Hierarchical Classification#

Hierarchical classification is an extension of the classification task where, besides the set of categories to predict, we have a hierarchical relationship between them. The goal of this task is to predict the hierarchical tree of the categories for the given image.

We solve this task by assigning a separate head for each label group on each hierarchical level. Specifically, we have a classifier that solves the multi-class classification problem and assigns one label from the given exclusive label group.

To create a non-exclusive label group, we can construct single-label exclusive groups for every label and each of them will be handled by an individual binary classifier.

In this fashion, we train different classifiers: one for each label group. We use the same training strategy as for Multi-class Classification task.

Assume, we have a label tree as below:

image uploaded from this `source <https://towardsdatascience.com/https-medium-com-noa-weiss-the-hitchhikers-guide-to-hierarchical-classification-f8428ea1e076>`_

The goal of our algorithm is to return the right branch of this tree. For example: Persian -> Cats -> Pets

At the inference stage, we traverse the tree from head to leaves and obtain labels predicted by the corresponding classifier.

Let’s say, we forward an image with the label tree pictured above. On the first level, our corresponding classifier returns 3 predictions.

We perform an argmax operation and obtain, for example, class Cats. Then, we choose a classifier related to {Siamse, Persian, Sphynx} label group, obtain its predictions, and after performing the argmax operation we choose our last leaf label.

After that, we can easily reconstruct the final predicted tree branch: Persian -> Cats -> Pets.

Dataset Format#

For hierarchical image classification, we created our custom dataset format that is supported by Datumaro. An example of the annotations format and dataset structure can be found in our sample.

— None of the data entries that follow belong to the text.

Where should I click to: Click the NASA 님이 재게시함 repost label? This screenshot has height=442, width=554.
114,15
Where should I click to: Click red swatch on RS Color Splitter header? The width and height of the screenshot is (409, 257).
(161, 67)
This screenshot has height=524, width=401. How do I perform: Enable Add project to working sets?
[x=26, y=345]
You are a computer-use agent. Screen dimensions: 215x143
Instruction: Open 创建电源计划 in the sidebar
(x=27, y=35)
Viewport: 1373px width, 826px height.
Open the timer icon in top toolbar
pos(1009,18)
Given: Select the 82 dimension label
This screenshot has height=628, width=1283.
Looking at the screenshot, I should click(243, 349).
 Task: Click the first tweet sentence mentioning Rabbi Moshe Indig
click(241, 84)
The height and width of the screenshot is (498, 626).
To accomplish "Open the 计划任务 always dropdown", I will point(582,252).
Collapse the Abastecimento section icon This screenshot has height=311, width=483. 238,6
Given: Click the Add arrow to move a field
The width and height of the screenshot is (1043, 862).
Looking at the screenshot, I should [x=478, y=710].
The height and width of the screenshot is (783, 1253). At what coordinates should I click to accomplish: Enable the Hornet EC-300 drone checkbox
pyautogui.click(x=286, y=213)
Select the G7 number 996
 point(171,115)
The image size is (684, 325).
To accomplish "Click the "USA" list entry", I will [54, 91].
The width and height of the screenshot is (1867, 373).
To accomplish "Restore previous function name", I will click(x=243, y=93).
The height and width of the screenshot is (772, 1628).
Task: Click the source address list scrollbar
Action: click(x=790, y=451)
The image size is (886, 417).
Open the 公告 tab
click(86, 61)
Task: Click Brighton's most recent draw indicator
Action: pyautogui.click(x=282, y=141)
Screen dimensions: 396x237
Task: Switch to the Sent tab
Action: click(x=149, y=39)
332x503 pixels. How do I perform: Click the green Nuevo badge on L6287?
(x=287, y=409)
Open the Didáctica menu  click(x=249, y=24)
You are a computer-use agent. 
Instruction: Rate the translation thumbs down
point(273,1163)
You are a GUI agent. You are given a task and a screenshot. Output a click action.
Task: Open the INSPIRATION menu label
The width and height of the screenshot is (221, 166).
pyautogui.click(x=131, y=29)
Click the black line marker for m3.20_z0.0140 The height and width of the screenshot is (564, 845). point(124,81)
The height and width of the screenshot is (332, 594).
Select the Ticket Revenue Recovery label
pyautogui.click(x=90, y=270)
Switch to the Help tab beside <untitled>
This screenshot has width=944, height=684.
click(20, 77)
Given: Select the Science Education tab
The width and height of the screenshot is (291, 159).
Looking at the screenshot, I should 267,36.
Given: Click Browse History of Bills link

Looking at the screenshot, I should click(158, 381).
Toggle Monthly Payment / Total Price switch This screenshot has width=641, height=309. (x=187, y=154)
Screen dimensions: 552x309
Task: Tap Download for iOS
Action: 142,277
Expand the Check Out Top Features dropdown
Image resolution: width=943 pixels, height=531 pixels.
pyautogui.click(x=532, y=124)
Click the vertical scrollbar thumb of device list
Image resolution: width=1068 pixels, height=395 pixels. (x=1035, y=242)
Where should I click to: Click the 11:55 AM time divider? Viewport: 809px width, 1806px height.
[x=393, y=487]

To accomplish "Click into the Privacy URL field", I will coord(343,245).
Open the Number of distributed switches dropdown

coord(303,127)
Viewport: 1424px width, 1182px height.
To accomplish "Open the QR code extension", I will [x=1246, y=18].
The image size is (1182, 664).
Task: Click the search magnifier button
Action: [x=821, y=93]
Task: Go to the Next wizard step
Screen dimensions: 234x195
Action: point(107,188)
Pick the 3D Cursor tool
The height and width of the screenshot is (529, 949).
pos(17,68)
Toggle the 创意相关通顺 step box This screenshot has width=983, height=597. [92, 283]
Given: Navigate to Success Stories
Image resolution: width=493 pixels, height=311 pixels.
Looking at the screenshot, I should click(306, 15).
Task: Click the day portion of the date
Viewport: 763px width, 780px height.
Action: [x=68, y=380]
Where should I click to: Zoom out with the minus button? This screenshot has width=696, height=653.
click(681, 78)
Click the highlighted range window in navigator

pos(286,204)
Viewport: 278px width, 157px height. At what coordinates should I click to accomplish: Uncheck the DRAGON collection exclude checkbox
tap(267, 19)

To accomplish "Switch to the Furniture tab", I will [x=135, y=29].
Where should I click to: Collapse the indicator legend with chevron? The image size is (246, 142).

To use OpenVINO™ Training Extensions with this format, it is required to pass dataset root paths directly to the CLI command:

$ otx {train, optimize} --template <model_template> \
                        --train-data-roots <path_to_train_data_root> \
                        --val-data-roots <path_to_val_data_root>
$ otx eval --template <model_template> \
           --test-data-roots <path_to_test_data_root> \
           --load-weights <path_to_model_weights>

Note

Please, refer to our dedicated tutorial for more information how to train, validate and optimize classification models.

Models#

We use the same model templates as for Multi-class Classification. Please, refer: Classification Models.